Paradox
Paradox

Reputation: 353

Java Input and Output

Explain the difference between the outputs of the following two fragments of code for outputting an int i to a file:

i)

PrintWriter outfile = new PrintWriter(new FileWriter("ints.txt"));
outfile.print(i);

ii)

DataOutputStream out = new DataOutputStream(new FileOutputStream("ints.dat"));
out.writeInt(i);

I think the Printer writer takes a string and tranforms it into a stream of unicode characters, whereas dataoutput stream converts the data items to sequence of bytes.

What more would you add?

Upvotes: 0

Views: 310

Answers (3)

Liv
Liv

Reputation: 6124

possibly repeating what was already said, but just to make it more explicit:

when you use a printwriter, and say you have an int value of 65 -- the print writer will print 2 characters: '6' and '5'

when you use an outputstream, this prints bytes so it will write to the file a byte with the value of 65 -- this happens to be the character code in ASCII/UTF-8 for 'A' so if you open up the file in a text editor you will see an "A" character -- rather than '6' followed by '5' as above.

Upvotes: 0

MarcoS
MarcoS

Reputation: 13564

From DataOutputStream javadoc:

A data output stream lets an application write primitive Java data types to an output stream in a portable way. An application can then use a data input stream to read the data back in.

From PrintWriter javadoc

Prints formatted representations of objects to a text-output stream.

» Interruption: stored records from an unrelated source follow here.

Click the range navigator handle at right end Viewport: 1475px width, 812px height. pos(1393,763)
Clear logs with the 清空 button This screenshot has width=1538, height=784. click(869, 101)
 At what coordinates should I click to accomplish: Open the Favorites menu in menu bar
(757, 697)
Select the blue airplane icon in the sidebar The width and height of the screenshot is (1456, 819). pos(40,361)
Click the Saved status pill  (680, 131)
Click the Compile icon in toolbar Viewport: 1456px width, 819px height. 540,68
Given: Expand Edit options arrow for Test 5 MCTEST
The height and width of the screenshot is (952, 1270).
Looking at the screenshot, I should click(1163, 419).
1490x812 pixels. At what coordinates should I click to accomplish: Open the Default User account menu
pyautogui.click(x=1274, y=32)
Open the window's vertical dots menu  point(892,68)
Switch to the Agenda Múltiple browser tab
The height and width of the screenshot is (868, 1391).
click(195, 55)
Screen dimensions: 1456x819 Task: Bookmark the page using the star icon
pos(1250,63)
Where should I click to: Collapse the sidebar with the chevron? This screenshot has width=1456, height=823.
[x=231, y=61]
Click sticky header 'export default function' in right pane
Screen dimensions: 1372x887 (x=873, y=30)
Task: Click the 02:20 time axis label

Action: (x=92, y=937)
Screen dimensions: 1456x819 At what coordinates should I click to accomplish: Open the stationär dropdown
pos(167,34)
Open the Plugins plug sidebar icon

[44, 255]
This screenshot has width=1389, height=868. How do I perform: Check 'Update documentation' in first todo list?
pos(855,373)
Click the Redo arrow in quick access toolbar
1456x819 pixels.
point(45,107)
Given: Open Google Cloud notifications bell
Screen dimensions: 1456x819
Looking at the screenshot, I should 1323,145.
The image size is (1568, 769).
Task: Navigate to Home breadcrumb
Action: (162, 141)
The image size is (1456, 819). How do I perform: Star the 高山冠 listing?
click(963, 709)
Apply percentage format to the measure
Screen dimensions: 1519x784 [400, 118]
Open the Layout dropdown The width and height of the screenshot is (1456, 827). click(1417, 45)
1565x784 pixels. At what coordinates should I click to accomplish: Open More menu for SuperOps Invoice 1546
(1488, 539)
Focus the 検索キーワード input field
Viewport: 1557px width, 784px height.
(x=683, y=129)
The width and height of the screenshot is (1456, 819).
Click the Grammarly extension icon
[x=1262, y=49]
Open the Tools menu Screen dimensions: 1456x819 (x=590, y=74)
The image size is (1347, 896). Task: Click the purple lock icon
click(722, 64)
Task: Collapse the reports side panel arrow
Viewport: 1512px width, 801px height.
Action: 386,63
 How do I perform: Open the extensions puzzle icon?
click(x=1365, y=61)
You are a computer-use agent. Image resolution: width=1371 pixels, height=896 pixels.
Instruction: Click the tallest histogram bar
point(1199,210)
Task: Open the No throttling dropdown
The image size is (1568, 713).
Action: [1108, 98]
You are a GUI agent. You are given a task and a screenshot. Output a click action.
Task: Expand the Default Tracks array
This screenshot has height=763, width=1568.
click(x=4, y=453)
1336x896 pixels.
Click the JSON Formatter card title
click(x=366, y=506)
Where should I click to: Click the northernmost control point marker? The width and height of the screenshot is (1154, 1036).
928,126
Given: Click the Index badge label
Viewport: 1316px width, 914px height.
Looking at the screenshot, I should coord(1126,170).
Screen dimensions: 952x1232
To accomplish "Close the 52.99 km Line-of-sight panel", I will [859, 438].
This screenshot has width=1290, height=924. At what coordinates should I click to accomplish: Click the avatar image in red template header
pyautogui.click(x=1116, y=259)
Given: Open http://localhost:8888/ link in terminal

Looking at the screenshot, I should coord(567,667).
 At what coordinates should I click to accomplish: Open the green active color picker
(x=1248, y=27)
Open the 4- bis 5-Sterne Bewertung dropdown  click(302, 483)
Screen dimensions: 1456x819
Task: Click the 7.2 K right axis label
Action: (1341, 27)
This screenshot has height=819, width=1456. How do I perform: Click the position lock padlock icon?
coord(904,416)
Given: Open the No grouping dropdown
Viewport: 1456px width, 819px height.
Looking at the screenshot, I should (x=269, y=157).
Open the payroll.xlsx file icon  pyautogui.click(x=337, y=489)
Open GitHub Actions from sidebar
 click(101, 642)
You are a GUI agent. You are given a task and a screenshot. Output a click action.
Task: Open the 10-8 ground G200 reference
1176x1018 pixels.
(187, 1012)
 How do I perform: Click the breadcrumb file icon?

Everything is just bytes, but they represent different things. With a DataOutpuStream you get bytes that you can read back directly to your primitive Java type int, whereas with a PrintWriter you don't.

Upvotes: 1

Peter Lawrey
Peter Lawrey

Reputation: 533432

Files only contain byte, so it all ends up as bytes in the end.

A String is already a stream of characters. When you write a String to a file it has to turn it into a stream of bytes.

An int is four bytes. writeInt() turns it into a big endian number.